§ Work item
Please recast the records as a JSON list of strings, one string per line and blank lines left out, beginning at the line that contains "You are a GUI" and stopping after the line that contains "pyautogui.click(x=70, y=553)".

(Exercise input begins)

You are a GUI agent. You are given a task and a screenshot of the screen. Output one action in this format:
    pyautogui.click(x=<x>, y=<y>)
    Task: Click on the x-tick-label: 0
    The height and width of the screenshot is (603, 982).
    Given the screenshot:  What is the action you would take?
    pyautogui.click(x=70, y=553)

(Exercise input ends)
(Exercise input begins)

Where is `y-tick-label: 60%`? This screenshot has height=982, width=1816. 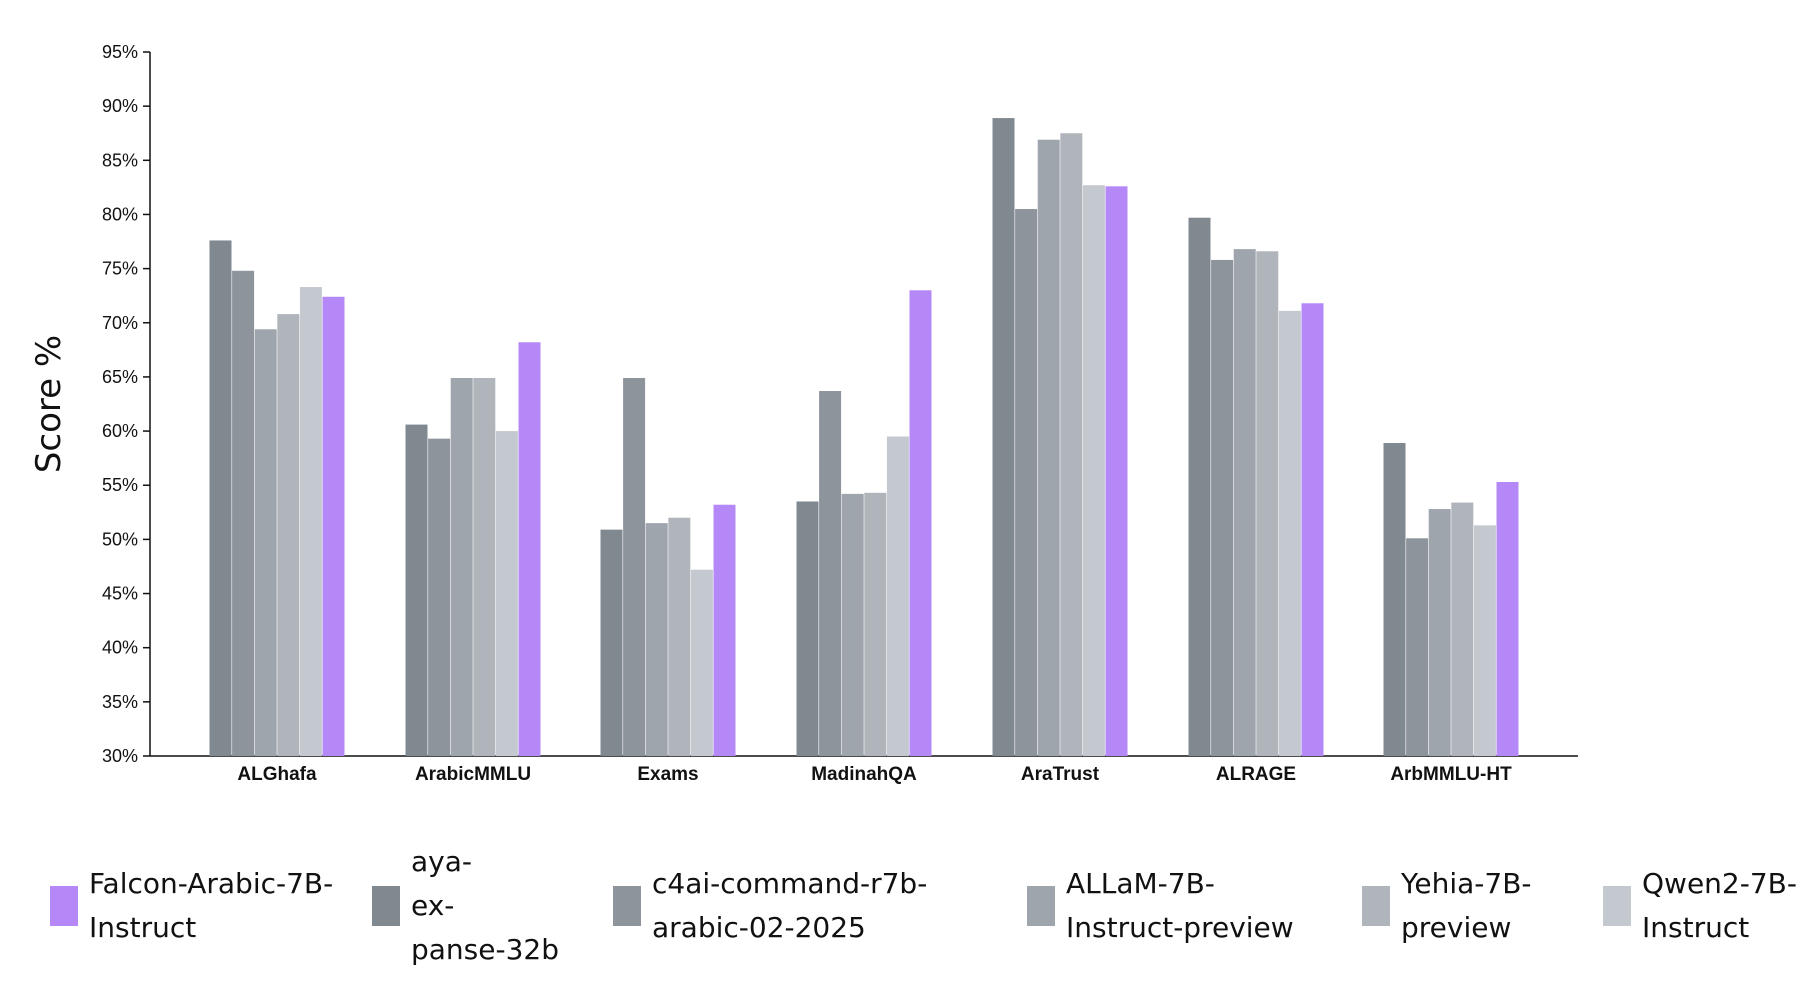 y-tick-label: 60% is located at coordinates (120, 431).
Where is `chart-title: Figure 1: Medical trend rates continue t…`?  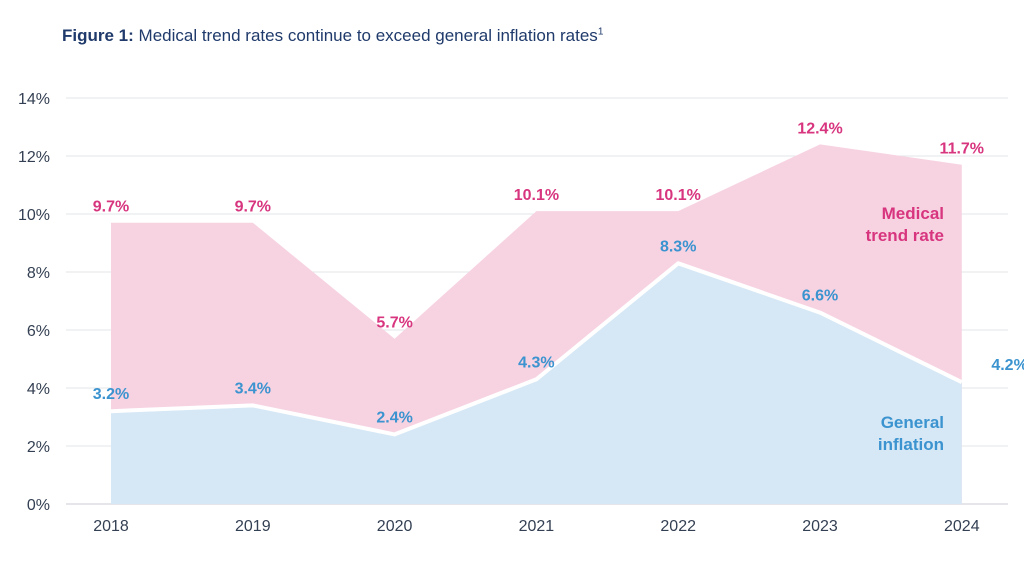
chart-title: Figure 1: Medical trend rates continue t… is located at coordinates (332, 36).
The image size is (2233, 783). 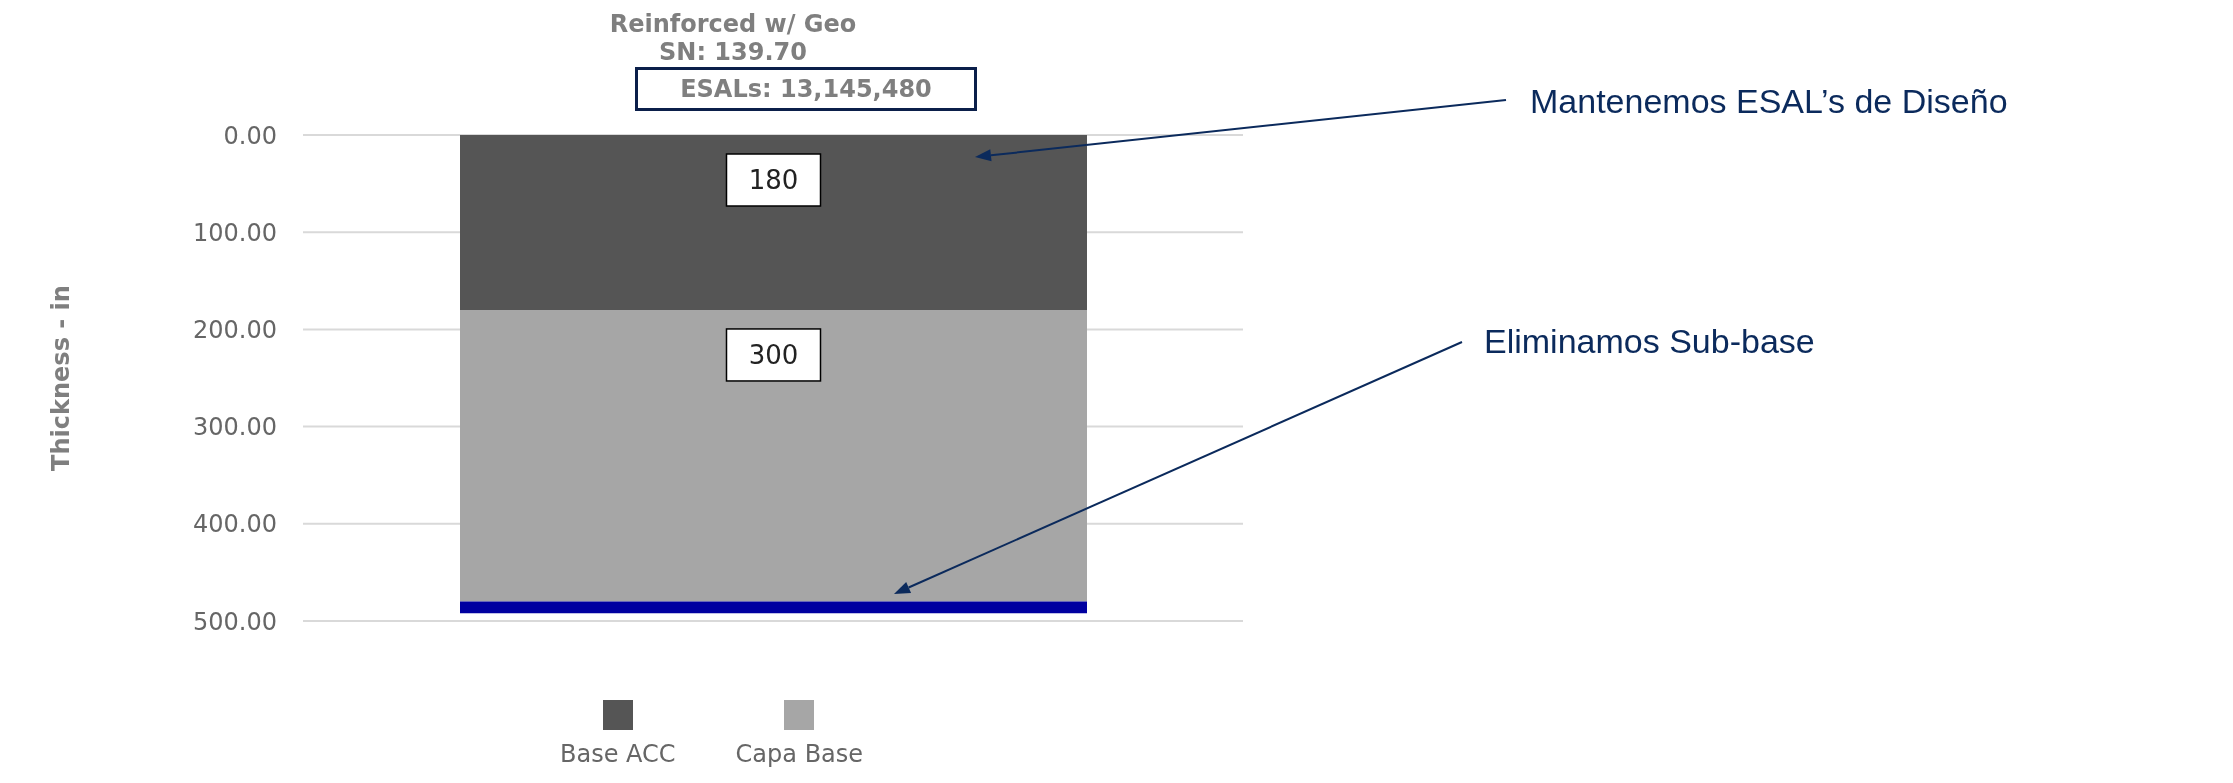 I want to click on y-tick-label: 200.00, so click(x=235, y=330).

(Exercise input ends)
(Exercise input begins)

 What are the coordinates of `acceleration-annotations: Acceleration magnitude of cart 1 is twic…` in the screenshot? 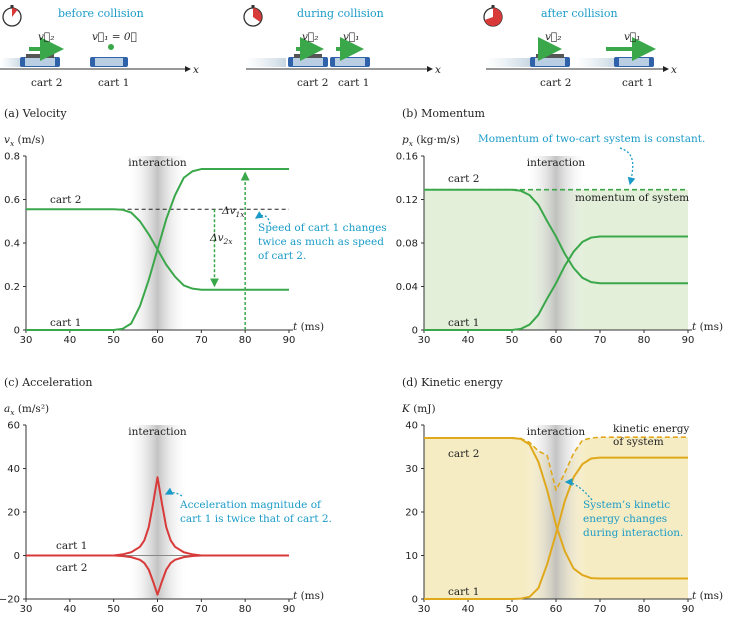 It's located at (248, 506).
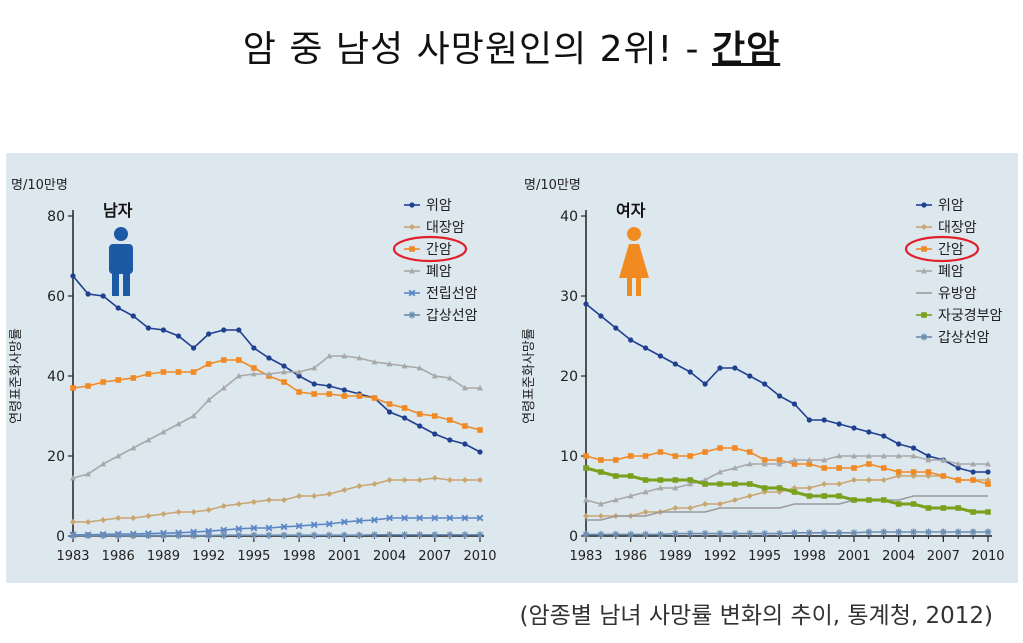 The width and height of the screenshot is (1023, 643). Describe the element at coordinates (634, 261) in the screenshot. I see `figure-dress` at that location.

(Exercise input ends)

§ Result of this exercise
[
  "You are a GUI agent. You are given a task and a screenshot of the screen. Output one action in this format:",
  "    pyautogui.click(x=<x>, y=<y>)",
  "    Task: Click on the x-tick-label: 0",
  "    The height and width of the screenshot is (603, 982).",
  "    Given the screenshot:  What is the action you would take?",
  "    pyautogui.click(x=70, y=553)"
]